Directions for this task
Lines containing the word "Select" are to be copied from the data below.

Data

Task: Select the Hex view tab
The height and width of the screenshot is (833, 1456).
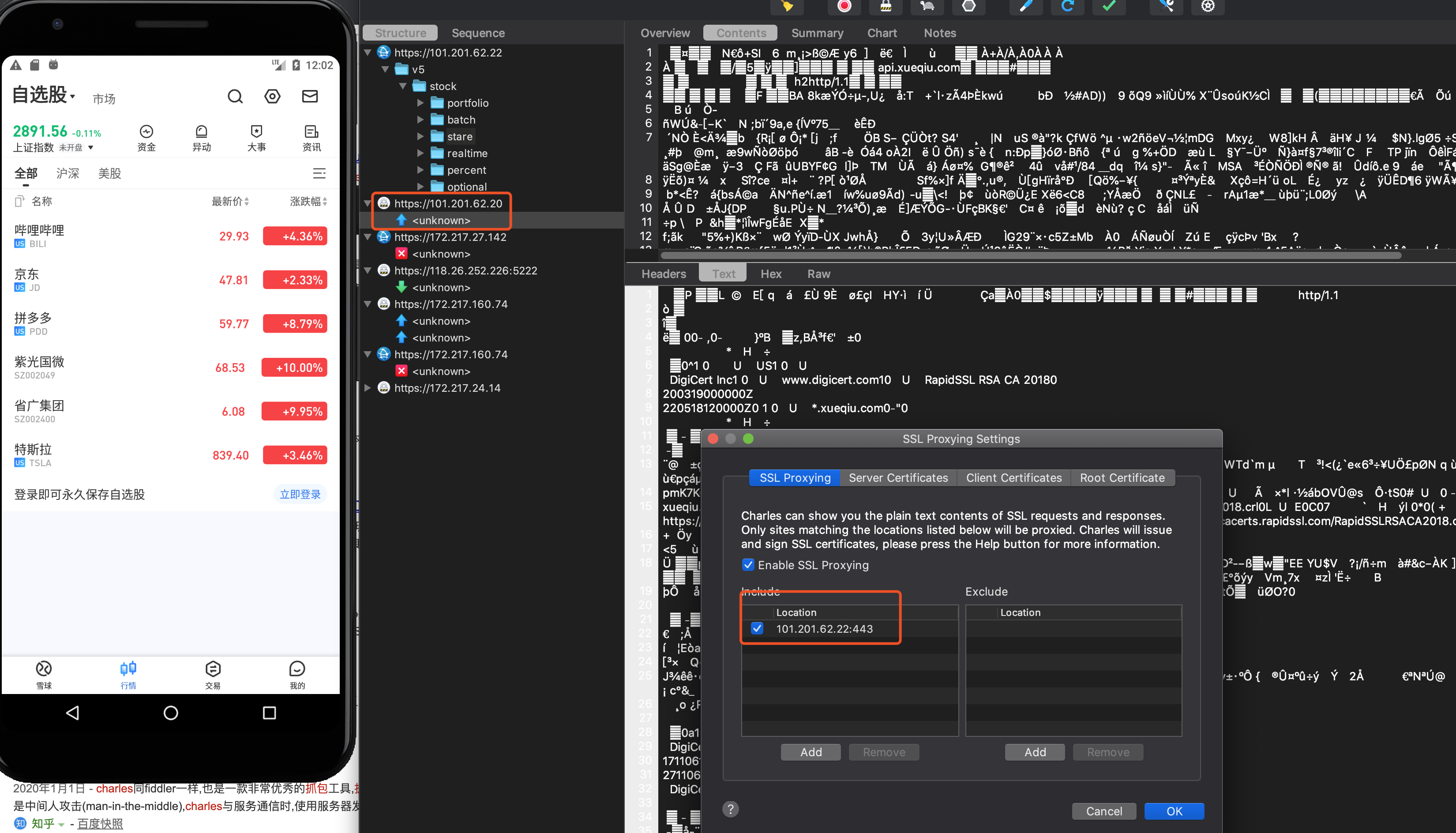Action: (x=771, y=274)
==
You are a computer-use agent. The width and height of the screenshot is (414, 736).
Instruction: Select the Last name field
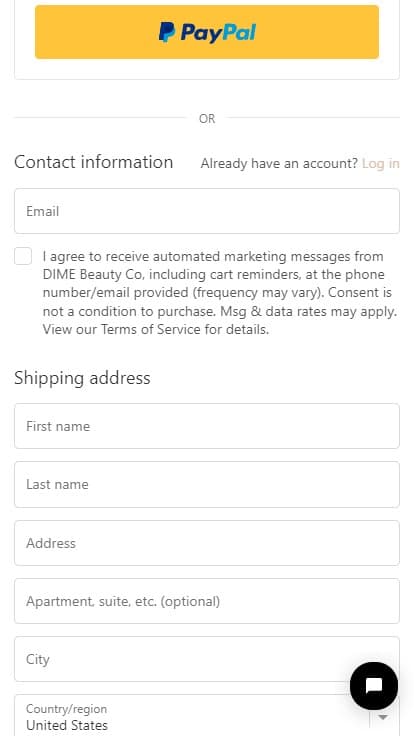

Expected answer
Task: Select the Hex view tab
Instruction: Select the Last name field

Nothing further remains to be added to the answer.